▸ What to produce: The entries that follow include a run beginning at the line with "The width and height of the screenshot is (1138, 685)." and ending at the line with "the 'Class<?> result;'"; restate that run word for word and leave the rest out.

(Pixel coordinate grounding data)

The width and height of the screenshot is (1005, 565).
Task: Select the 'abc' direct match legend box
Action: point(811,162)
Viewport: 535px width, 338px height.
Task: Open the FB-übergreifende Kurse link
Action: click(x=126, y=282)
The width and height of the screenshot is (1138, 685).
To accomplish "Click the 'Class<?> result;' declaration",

...

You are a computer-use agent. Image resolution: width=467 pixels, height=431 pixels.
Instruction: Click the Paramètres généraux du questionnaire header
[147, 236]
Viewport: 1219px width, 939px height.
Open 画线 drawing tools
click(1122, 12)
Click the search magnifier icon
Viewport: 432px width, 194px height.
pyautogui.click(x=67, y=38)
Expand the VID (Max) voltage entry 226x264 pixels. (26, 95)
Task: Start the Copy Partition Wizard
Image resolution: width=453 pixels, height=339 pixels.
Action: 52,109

...

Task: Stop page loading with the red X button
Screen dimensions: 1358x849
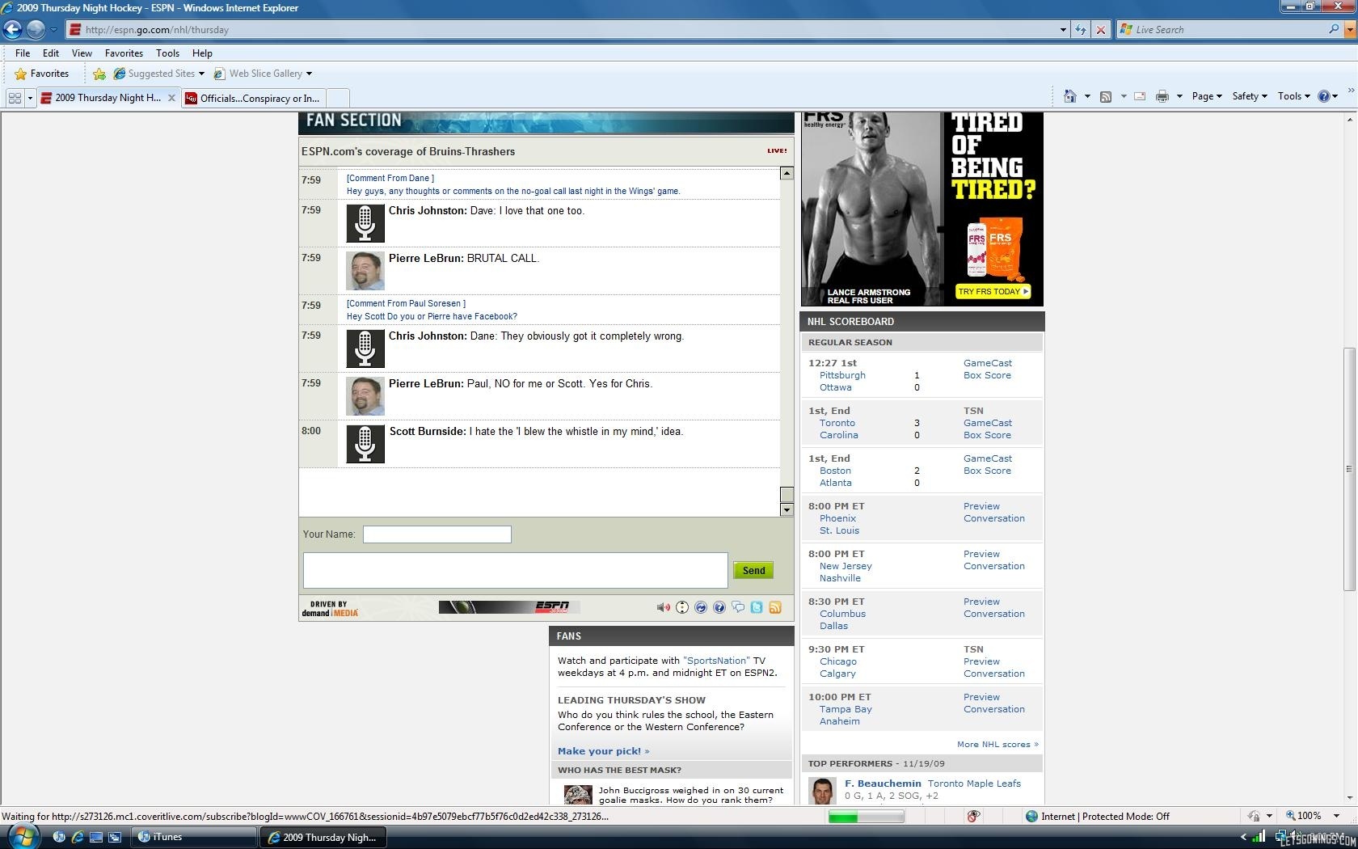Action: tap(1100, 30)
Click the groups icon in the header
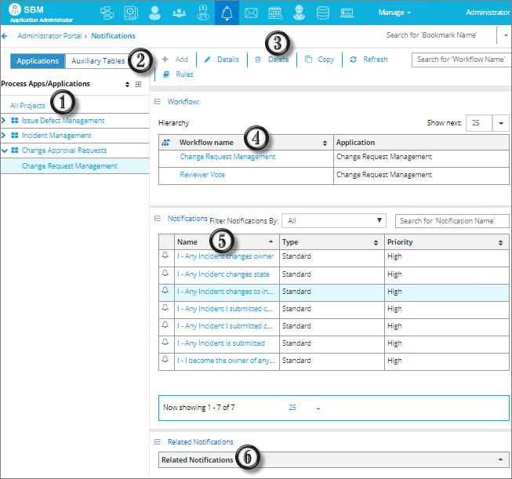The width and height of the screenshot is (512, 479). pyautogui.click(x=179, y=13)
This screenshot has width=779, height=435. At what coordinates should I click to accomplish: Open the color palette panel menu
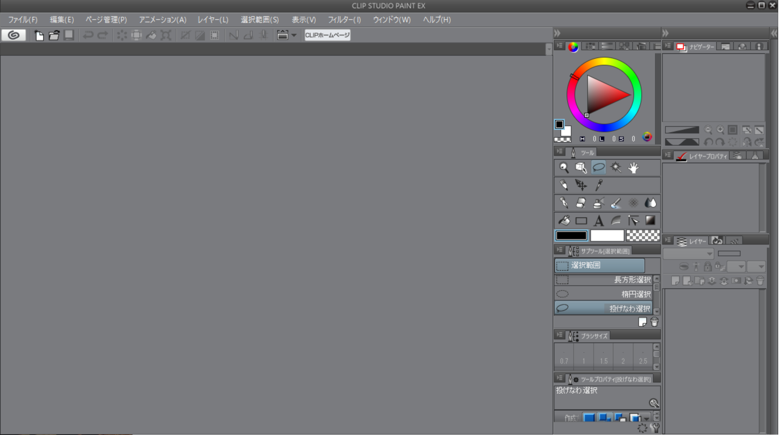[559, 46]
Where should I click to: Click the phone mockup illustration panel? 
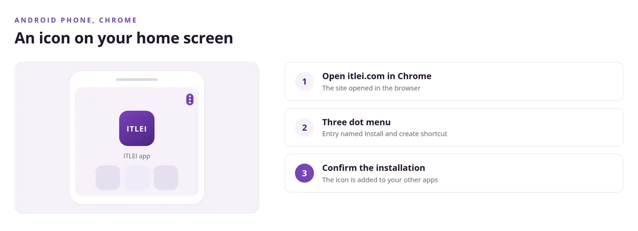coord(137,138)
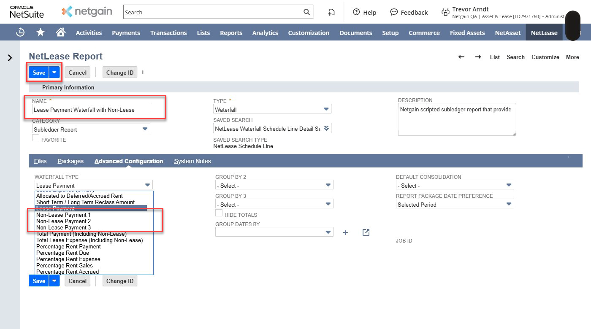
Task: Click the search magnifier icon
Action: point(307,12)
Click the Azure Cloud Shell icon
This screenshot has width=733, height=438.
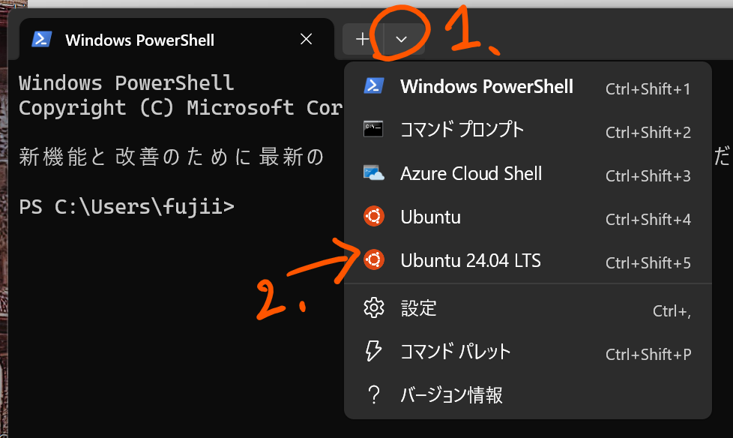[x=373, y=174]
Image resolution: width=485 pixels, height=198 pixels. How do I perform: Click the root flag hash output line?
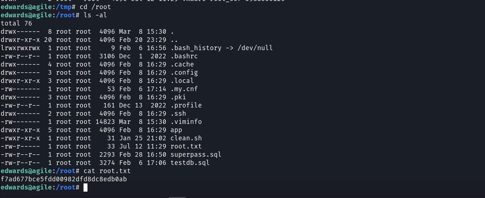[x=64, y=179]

▸ Response area:
The width and height of the screenshot is (1138, 685).
To accomplish "Click the 'Class<?> result;' declaration",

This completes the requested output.